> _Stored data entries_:
= = = = = = =

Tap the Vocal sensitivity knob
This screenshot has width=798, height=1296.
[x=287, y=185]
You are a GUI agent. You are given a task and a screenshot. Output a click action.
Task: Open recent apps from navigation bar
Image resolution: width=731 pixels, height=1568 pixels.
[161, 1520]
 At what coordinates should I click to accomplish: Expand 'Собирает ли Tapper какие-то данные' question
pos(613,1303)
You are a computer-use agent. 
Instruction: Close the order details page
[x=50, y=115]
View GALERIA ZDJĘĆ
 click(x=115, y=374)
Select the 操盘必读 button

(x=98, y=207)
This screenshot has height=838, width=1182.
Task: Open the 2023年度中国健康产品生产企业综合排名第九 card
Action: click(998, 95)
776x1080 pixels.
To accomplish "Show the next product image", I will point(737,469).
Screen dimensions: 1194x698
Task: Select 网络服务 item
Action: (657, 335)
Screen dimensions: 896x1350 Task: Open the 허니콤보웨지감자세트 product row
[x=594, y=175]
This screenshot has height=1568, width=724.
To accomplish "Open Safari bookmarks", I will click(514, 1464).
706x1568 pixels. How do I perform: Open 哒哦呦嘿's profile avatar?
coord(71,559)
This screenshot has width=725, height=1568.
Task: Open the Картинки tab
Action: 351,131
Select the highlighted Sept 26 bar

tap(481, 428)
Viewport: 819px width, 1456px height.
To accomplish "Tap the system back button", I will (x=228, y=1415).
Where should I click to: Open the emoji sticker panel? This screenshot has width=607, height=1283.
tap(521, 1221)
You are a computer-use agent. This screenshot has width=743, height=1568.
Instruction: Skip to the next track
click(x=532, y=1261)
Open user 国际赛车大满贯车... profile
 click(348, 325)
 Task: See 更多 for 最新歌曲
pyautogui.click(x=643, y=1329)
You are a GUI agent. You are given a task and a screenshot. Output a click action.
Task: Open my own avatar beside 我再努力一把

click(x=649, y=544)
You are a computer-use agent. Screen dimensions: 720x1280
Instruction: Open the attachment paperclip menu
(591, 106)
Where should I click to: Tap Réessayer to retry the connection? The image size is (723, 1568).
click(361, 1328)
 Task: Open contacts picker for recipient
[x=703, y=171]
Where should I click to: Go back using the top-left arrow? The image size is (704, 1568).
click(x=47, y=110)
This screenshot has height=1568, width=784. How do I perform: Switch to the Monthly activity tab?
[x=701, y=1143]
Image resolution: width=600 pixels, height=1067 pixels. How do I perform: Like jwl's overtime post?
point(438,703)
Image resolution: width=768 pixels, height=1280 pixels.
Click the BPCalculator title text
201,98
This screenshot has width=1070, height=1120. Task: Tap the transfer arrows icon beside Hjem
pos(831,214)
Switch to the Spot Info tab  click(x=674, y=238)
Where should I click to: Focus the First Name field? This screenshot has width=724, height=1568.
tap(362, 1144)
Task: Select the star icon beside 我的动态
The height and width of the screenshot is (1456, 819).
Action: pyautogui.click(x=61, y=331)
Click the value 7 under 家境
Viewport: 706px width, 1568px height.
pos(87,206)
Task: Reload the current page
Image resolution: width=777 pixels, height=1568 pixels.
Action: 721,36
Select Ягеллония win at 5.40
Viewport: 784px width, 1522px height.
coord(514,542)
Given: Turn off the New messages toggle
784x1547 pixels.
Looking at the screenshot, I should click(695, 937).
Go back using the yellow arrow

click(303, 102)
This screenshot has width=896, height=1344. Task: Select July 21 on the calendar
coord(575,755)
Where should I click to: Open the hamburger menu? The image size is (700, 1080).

= = = = = = =

> _Exercise details_: Turn the part of the material above that opens with the line containing "This screenshot has width=1070, height=1120." and closes with the line containing "Switch to the Spot" into a numbered list, leaving out any blank lines.

> _Task result_:
1. This screenshot has width=1070, height=1120. Task: Tap the transfer arrows icon beside Hjem
2. pos(831,214)
3. Switch to the Spot Info tab  click(x=674, y=238)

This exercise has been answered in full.